Re-designing the shower experience for seniors with dementia and their carers
For seniors experiencing cognitive decline, the process of being showered is often frightening. The sudden pelting of hot water, the embarrassment and indignity as someone strange undresses and sponges you--all of these compound the lost control that a person might feel when aging in an elder care facility.
Our goal was to re-imagine the shower experience for seniors with dementia. We wanted to maximize dignity, comfort, and safety for both the senior and the carer.
Teammates: Alex Kasavin (Yale SOM, '19) and Gwyneth Bacon-Shone (Yale School of Architecture, '19). Sketches and renderings by Gwyn. Photos my own.
"I don't think they use the side window at all."
Naomi Meyer, occupational therapist at Highlands House, demonstrates how to bend, rotate, and even reach underneath to clean a resident who's soiled himself. "Most carers prefer to just get in the shower and get wet."

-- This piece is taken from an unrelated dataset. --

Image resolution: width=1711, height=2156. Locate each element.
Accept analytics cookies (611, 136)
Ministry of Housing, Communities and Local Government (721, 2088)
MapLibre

Highlands House and the Water Crisis
After speaking with staff and residents, as well as observing life at Highlands House, we realized that if you make showering more comfortable for the senior and the carer, then showers will be also quicker, safer, and less wasteful of water.
As we reviewed our notes, we thought about what existing memories a person might draw on to feel comfortable while wet and sitting (lounging on a pool float? Having your hair washed at a salon?).
Then, if mats are a tripping hazard, can we create a textured floor to prevent slipping? What about a misting shower head to make the haptic experience gentler, while also saving water? What sounds and scents would be most calming for both senior and carer? Can we bring the towels closer to minimize the time that the carer feels cold after the shower ends?
Our design aspires to bring residents and their caregivers into closer alignment. If one is comfortable, then the other is likely to be more comfortable as well. There will be less friction in their relationship, and the other endeavors they undertake together - from dining, to entertainment, to simply coexistence - will be more humane and less clinical.
"This is not a medical center with residents. This is a residential facility with a medical attachment."